Voluntary Severance / Early Voluntary Requirement Request
The Chief Executive introduced a report which sought the Committee’s approval to the release of the Strategic Director, Regeneration and Environment. Mr Adderley had requested Voluntary Severance/Early Voluntary Retirement under the terms of the Council’s Severance Scheme.
In February 2014, Council agreed to make £9.4m savings from remodelling over two years 2015/16 and 2016/17. Additionally, in February 2015, Council agreed a further £1.5m saving from a reduction in senior management costs in 2015/16. Over the past 15 months 309 employees had left the Council. The Council had sought volunteers for severance/early retirement as part of the remodelling process.
The Regeneration and Environment strategic area included the following services: Waste and Environment, Parks and Countryside, Highways Management, Traffic and Transport, Regulation Trading Standards Environmental Health, Housing and Regeneration, Planning, Building Control and Cultural Services, Strategic Investment and business development. There were three Chief Officers who managed these areas who reported to the Strategic Director and there was a Senior Manager who had responsibility for Strategic Investment. Work had commenced on reviewing the Council’s future operating model which would consider the full range of options for delivering services in the most appropriate and cost effective way, focused on delivering outcomes for residents of Wirral in line with the approved Wirral Council Plan.
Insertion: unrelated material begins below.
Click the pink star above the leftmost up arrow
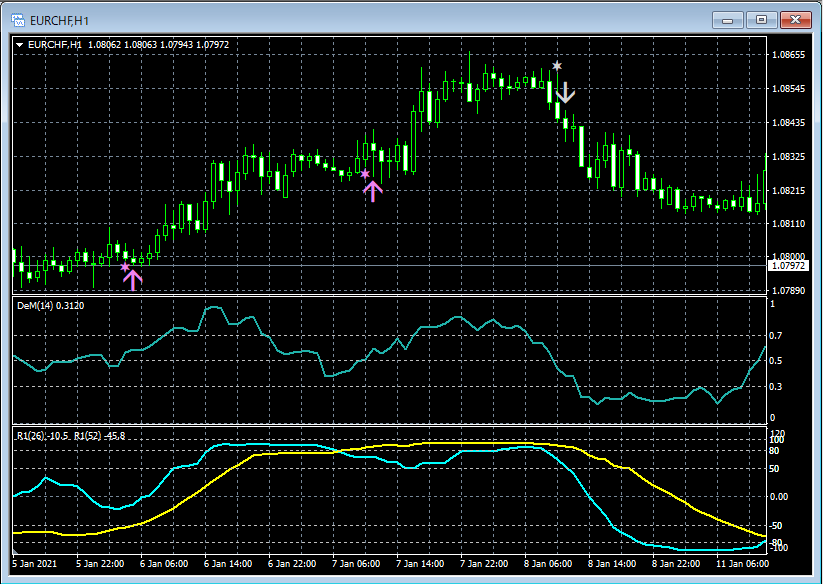Screen dimensions: 824x584 pos(125,266)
A report would be brought forward in due course setting out the options and recommendations for the Council’s Operating Model. Some changes might be delivered in the short term and some would be phased over a longer period. Whilst, still at an early stage, potential options for changes to service delivery meant that the post of Strategic Director, Regeneration and Environment might no longer be required or the duties required might be significantly different in any new delivery model. On that basis it was proposed that Mr Adderley’s request be approved as a management saving at this stage.
If agreed, an interim structure would be required and it was proposed that the Council’s Head of Asset Management / Assistant Chief Executive, David Armstrong, took line management responsibility for posts currently reporting to the Strategic Director, Regeneration and Environment. There were no additional costs associated with this arrangement.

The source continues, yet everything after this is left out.